Ela degusta até 40 vinhos por dia. Só para treinar
Jessica Marinzek, 31, diz que é uma nerd do vinho. A sommelière trabalha dez horas por dia na área, como principal compradora da Evino, site e importadora, e dando aulas. Quando chega em casa, se debruça sobre o tema para estudar por mais três horas. E tem os períodos em que fica no transporte público, quando aproveita para ler. Tem até dormido menos para dar conta do conteúdo que precisa dominar para seguir rumo ao título de master sommelier.
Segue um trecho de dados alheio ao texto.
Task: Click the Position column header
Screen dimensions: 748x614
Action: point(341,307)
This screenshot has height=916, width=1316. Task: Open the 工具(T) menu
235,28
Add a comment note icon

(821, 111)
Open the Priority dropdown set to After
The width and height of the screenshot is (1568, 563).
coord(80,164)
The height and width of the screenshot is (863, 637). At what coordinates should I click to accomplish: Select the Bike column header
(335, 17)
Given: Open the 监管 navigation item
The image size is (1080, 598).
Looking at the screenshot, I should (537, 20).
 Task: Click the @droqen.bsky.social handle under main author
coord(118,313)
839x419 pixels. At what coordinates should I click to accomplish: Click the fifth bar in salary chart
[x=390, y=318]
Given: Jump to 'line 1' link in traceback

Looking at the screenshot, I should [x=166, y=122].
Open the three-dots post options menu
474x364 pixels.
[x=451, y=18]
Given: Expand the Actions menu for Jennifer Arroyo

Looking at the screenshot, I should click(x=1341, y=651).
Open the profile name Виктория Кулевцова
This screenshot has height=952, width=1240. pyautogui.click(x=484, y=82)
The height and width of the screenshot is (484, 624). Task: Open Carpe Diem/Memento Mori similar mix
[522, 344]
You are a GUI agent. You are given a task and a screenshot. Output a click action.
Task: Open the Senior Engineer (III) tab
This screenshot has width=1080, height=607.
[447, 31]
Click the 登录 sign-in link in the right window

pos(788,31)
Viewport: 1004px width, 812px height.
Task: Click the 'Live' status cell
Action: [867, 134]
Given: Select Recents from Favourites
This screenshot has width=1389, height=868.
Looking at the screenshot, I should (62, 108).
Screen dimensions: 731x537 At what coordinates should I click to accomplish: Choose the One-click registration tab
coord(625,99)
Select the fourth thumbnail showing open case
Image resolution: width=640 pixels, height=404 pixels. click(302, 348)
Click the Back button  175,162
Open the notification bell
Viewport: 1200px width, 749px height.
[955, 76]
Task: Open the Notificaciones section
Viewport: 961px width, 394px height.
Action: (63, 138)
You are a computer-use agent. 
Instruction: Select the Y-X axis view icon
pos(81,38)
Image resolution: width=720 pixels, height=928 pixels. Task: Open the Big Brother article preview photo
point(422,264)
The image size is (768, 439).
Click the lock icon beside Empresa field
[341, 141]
Tudo começou quando trabalhava como comissária de bordo da Emirates, que dava treinamento de serviço de vinhos e 90% de desconto em viagens nas folgas. Jessica começou a visitar vinícolas ao redor do mundo e decidiu que ali podia estar uma nova carreira. Foi morar em Malta, onde atuou como sommelière, e passou a viajar para diferentes pontos da Europa para fazer os cursos da Wine and Spirit Education Trust (está no nível 4, o último) e os da Court of Master Sommeliers (hoje no nível 3, o penúltimo).
Seu treinamento atual é intenso. Num dia fraco, prova dois vinhos. Nos mais concorridos, até 40. Faz até vídeos da prática, que posta em seu Canal do Vinho no YouTube.
Com tanta correria, sabe o que ela faz para descansar? Toma vinho. “Algo pouco complexo, para relaxar, um Valpolicella, um Beaujolais Villages, um Pinot Grigio. Eu não enjoo”, diz.
Jéssica indica dois vinhos de menos de R$ 80:
Cellier des Princes Principautpe D'Organge
Origem: Provença, França, 2014Preço: R$ 77,80 na Evino
“Corte de Grenache, Syrah, Caladoc e Carignan da Provença, com 13% de teor alcoólico. Estagia por seis meses em inox. De corpo médio, vai bem com carne de porco e ensopados com legumes.”
Sette aje Nerello Mascalese Terre Siciliane
Origem: Sicília, ItáliaPreço: R$ 69,90 na Evino
“A cepa Nerello Mascalese é boa opção pra quem gosta de Pinot Noir. Tem aromas de cereja e morango. O vinho é fresco, com taninos macios; o teor alcoólico é 13,5%, e o corpo é médio. Vai bem com massa com molho de tomate e carne com molho.